Фрима, кивая головой, поддакивала каждому слову Большухи: «Ну да, это известно, спорить не приходится». Она, в свою очередь, припомнила другой случай:
— Тот же Сурдо исцелил от лихорадки девочку Бюдэна; он разрезал пополам живого голубя и приложил ей к голове. На вашем месте, — обратилась она к Жану, который в оцепенении стоял у постели, — я позвала бы его. Может быть, еще не поздно.
Но он с раздражением махнул рукой. Его испортил своей спесью город, и он не верил знахарям. Женщины долго еще продолжали разговор о разных средствах: против боли в пояснице полезно сунуть под тюфяк петрушку, против опухолей — положить в карман три желудя, от ветров хорошо помогает стакан разведенных в воде отрубей, если их выпить в полдень натощак.
— Ну что ж, — вдруг сказала Фрима, — если не хотите идти за лекарем Сурдо, то можно все-таки послать за кюре.
У Жана снова вырвался яростный жест, и Большуха прикусила губу.
— Вот еще выдумали! Да что здесь делать кюре?
— Как что делать? Он придет во имя божие, во всяком случае, это не плохо.
Большуха пожала плечами, как бы говоря, что теперь о подобных вещах не думают. Каждый сам по себе — и бог и люди.
— Впрочем, — заметила она, помолчав, — кюре и не пришел бы, он болен… Тетка Бекю мне говорила, что в среду он уехал, так как доктор предупредил, что ему не жить на свете, если его не увезут из Рони.

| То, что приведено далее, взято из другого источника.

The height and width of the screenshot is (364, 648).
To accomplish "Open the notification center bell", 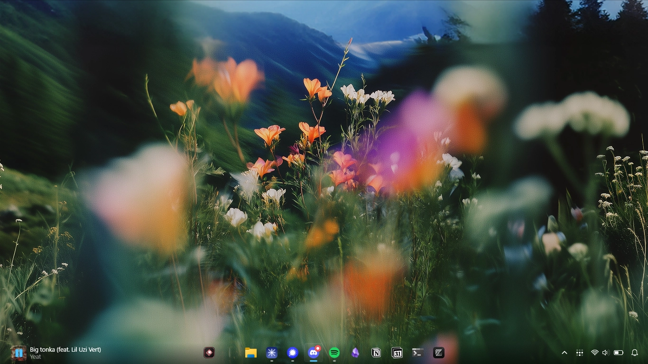I will 635,353.
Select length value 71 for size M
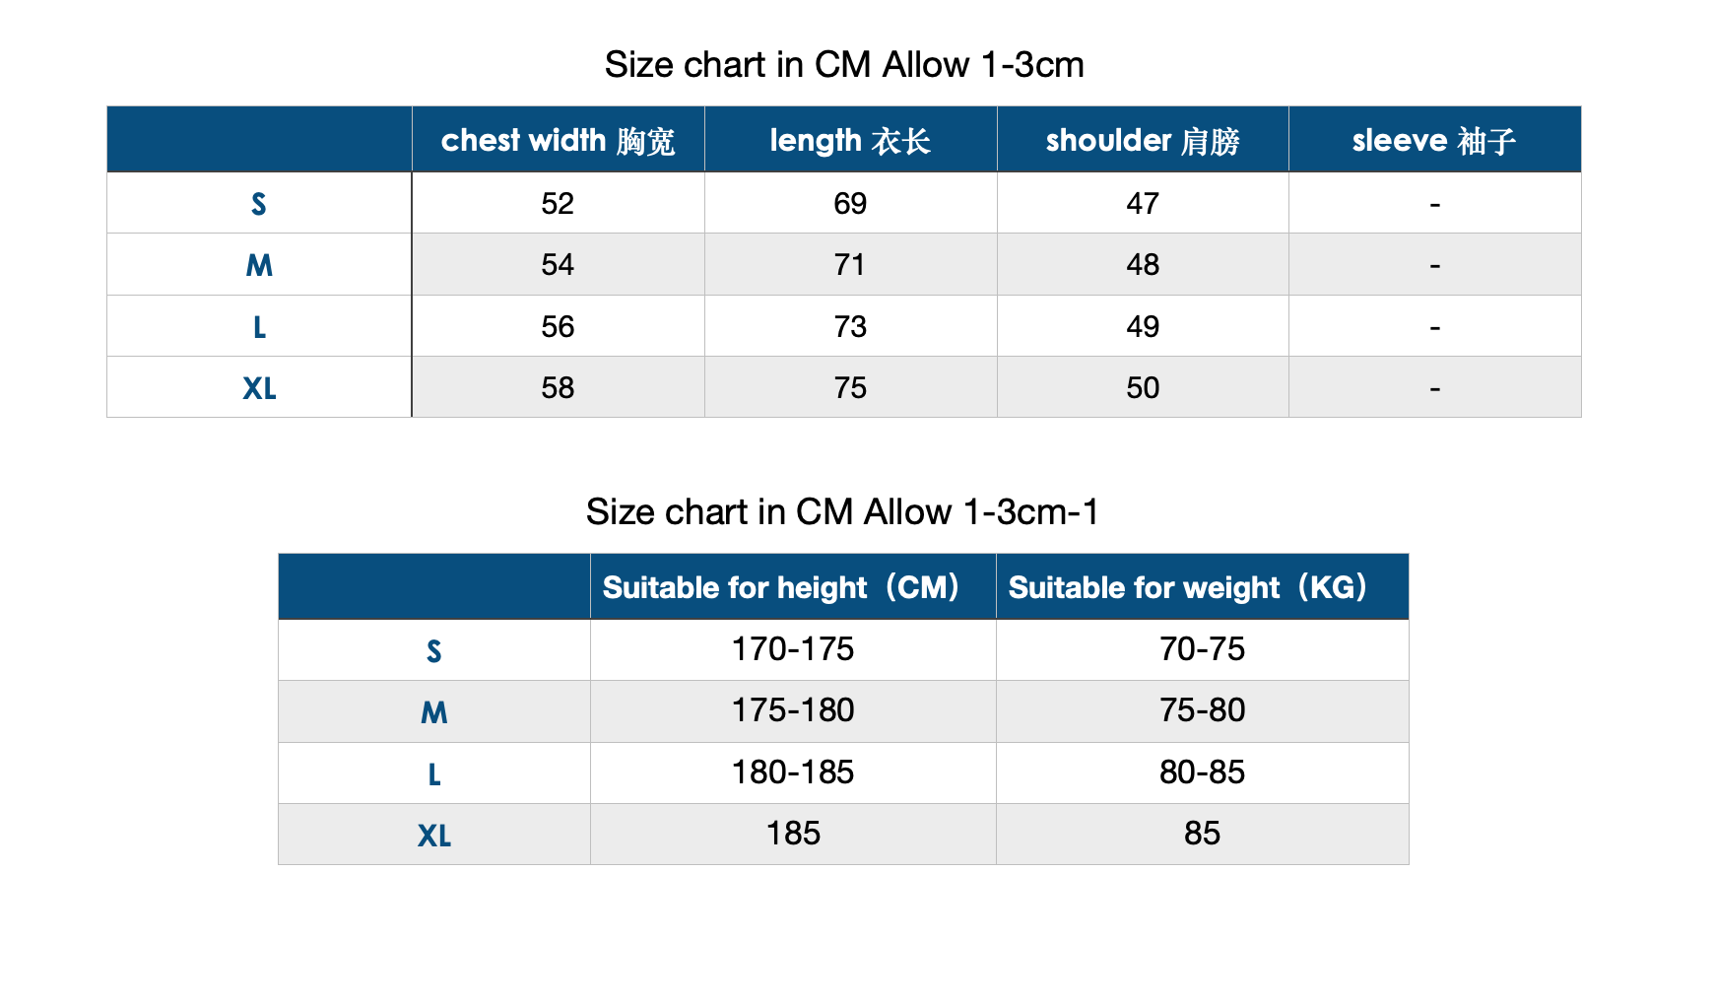 pos(850,265)
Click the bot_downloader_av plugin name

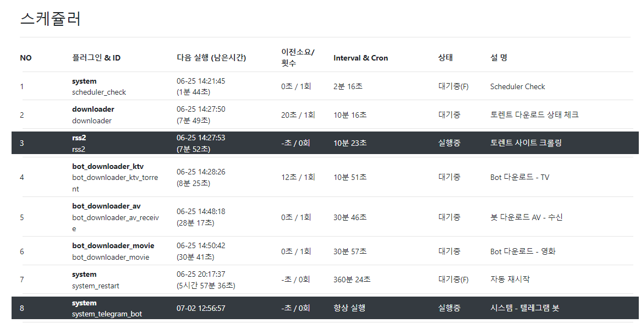click(x=106, y=206)
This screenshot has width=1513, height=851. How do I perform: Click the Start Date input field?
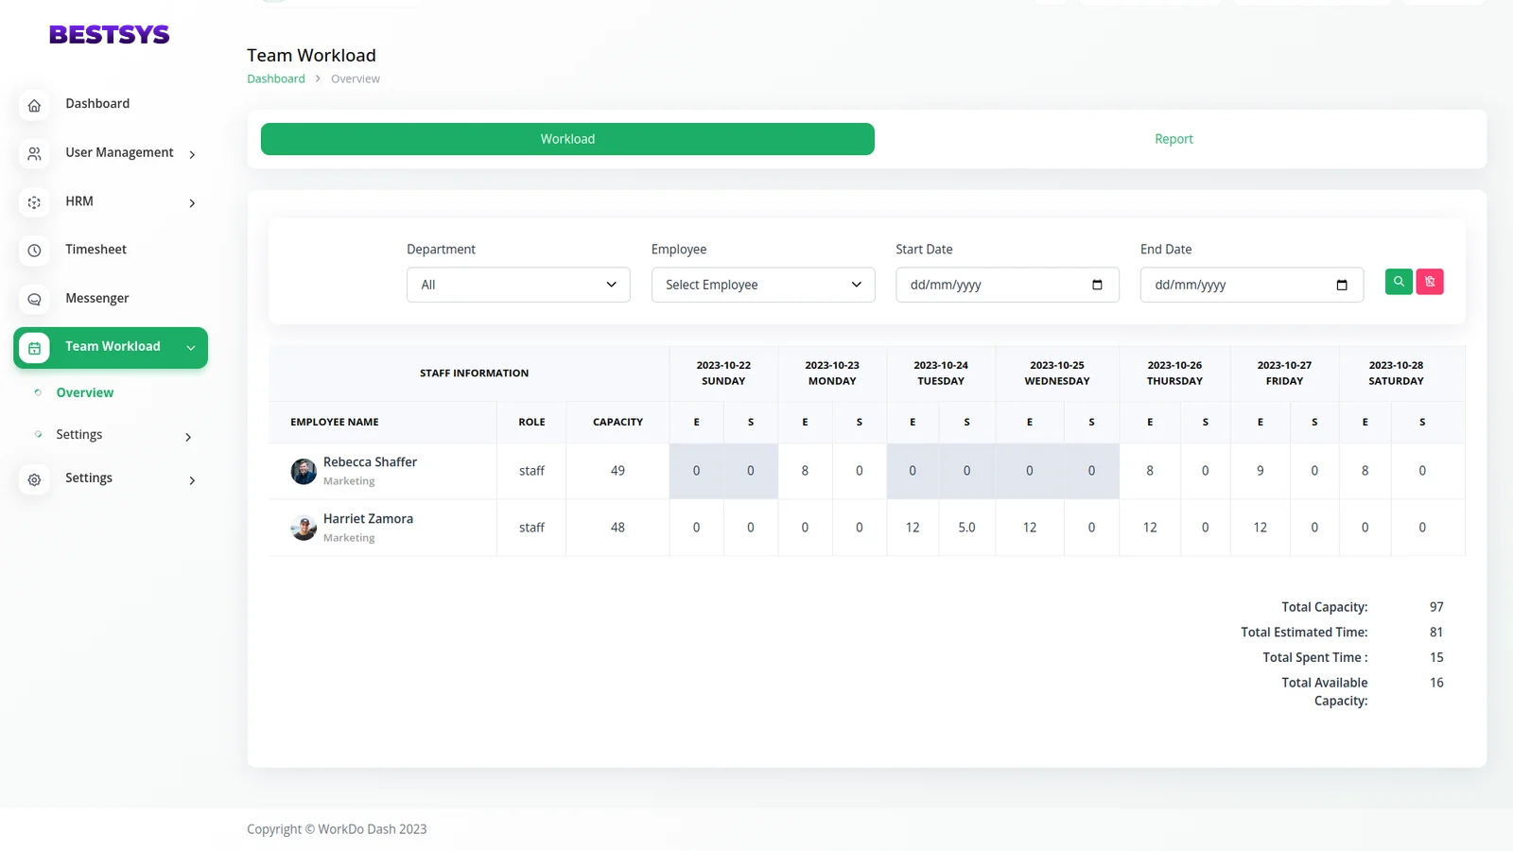point(993,285)
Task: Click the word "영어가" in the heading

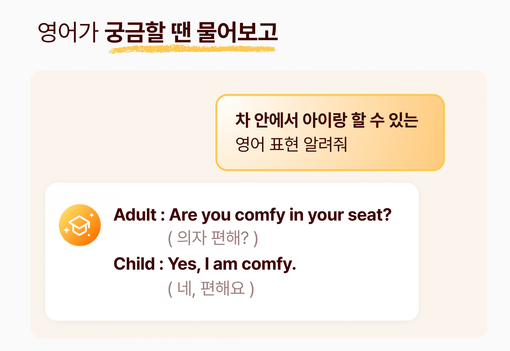Action: click(x=68, y=32)
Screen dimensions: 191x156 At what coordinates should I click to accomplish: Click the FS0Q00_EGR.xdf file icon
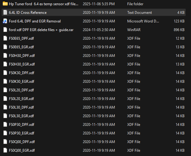pyautogui.click(x=5, y=150)

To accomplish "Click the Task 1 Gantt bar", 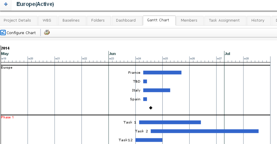I will pos(170,122).
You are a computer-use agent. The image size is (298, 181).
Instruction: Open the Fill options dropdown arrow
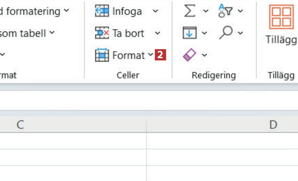point(205,33)
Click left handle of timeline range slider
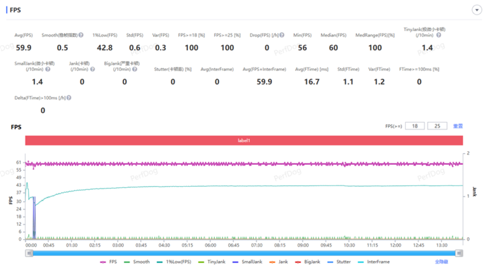Viewport: 488px width, 266px height. click(29, 253)
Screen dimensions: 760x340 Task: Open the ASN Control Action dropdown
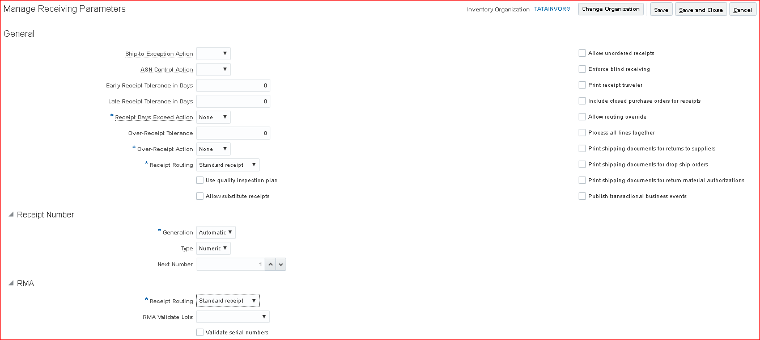pos(213,70)
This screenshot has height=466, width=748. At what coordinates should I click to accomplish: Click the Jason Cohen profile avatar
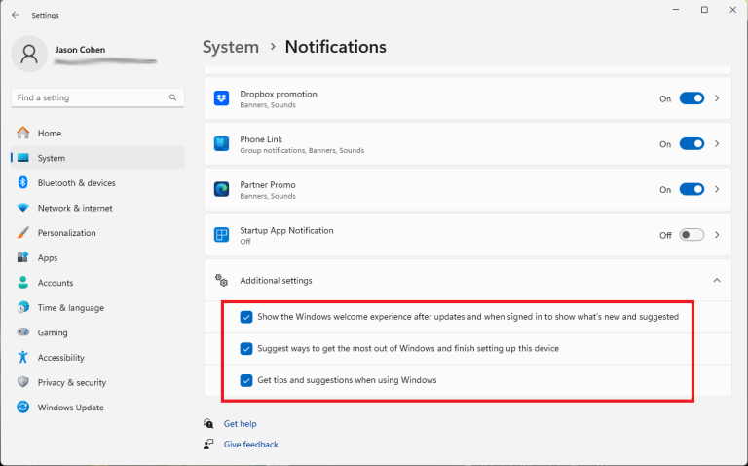pyautogui.click(x=29, y=54)
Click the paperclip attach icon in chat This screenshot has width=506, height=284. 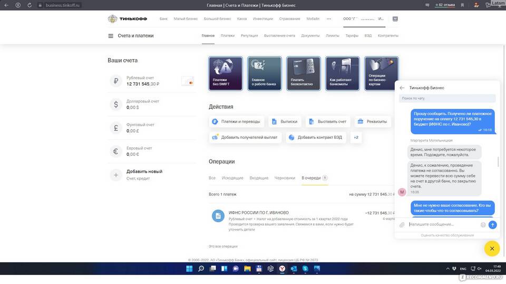pyautogui.click(x=402, y=225)
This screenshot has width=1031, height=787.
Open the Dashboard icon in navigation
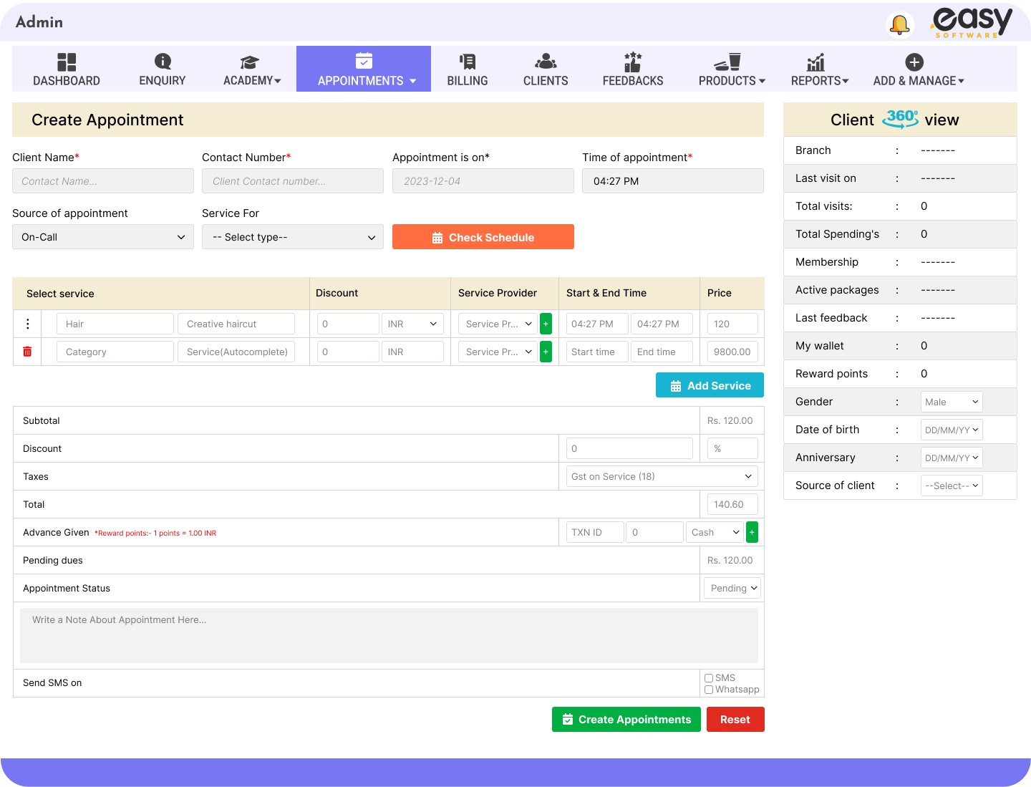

В самом деле, в продолжение двух с половиной лет, пока аббат Мадлин обслуживал приход, здоровье его все ухудшалось. Тоска по родине, безнадежное стремление к горам Оверни понемногу подтачивали его здесь, среди босской равнины, беспредельные дали которой наводили на него безысходную тоску. Ни деревца, ни скалы; лужи солоноватой водицы вместо живых потоков, струящихся водопадами. Его глаза потускнели, он еще больше осунулся; говорили, что это от легких. Если бы еще он находил хоть какое-нибудь утешение в своих прихожанах!